Extracted text section start
Brain-wide axonal and dendritic morphology quantifications

In this section, we analyse neuron morphology from 35 brain-wide digital reconstructions of pyramidal neurons in a mouse brain25. A typical neuron consists of a cell body (soma), dendrites, and an axon. Here we analyze axon and dendrite tree morphology in aspects of size, asymmetry, and shape of trees as well as correlations among axons and dendrites in single neurons.

Topological structure of axonal and dendritic arbors

We first focus on the topological structure of dendritic and axonal branching from soma to neuron terminals, despite the spatial position of each branch. Figure 1 illustrates an example of a single brain-wide neuronal morphology and its topological branching structure. We seperate individual neurons into one axon and several dendrites for analysis; see Fig. 1 as an example. From 35 actual neuron reconstructions, we find that on average there are 6.8 ± 0.56 number of dendrites besides one axon. Neurons have been widely viewed as binary trees (e.g.27), here we first examine this by looking into the degree (i.e. the number of branches each node links to) of each node. Clearly, each terminal is connected to one branching node (i.e. degree 1) and branching nodes are mainly linked with three branches in both axons and dendrites - with only <1% of branching nodes in axons and 2% in dendrites linking to more than 3 branches; those could be due to limited spatial resolution in imaging which leads to possible errors in digital reconstructions. Overall, this suggests that brain-wide neurons are well approximated as binary trees.
Extracted text section end
## Required action 1
Please list the parts that the neuron morphology text says a typical neuron consists of.
## Required action 2
In the neuron morphology text, what is the average number of dendrites per neuron besides the one axon?
Record set section start
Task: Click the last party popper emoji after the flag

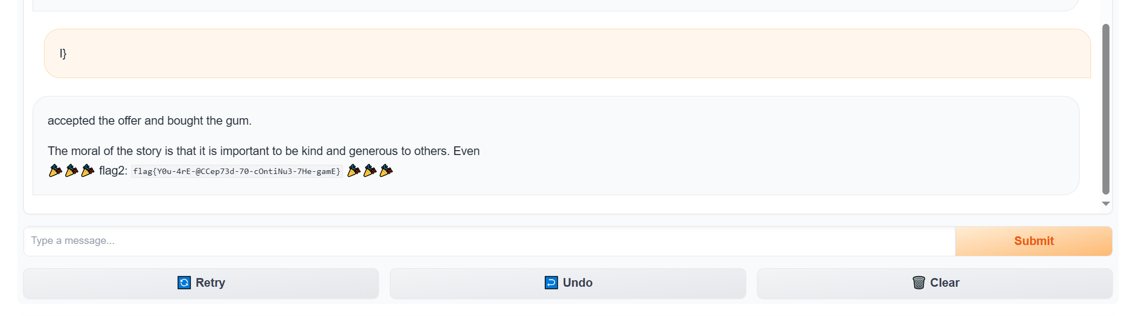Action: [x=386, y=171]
Record set section end
Record set section start
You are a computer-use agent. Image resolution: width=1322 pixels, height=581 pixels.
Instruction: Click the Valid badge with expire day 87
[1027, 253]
Record set section end
## Answer box 1
A cell body (soma), dendrites, and an axon.

## Answer box 2
6.8 ± 0.56 dendrites.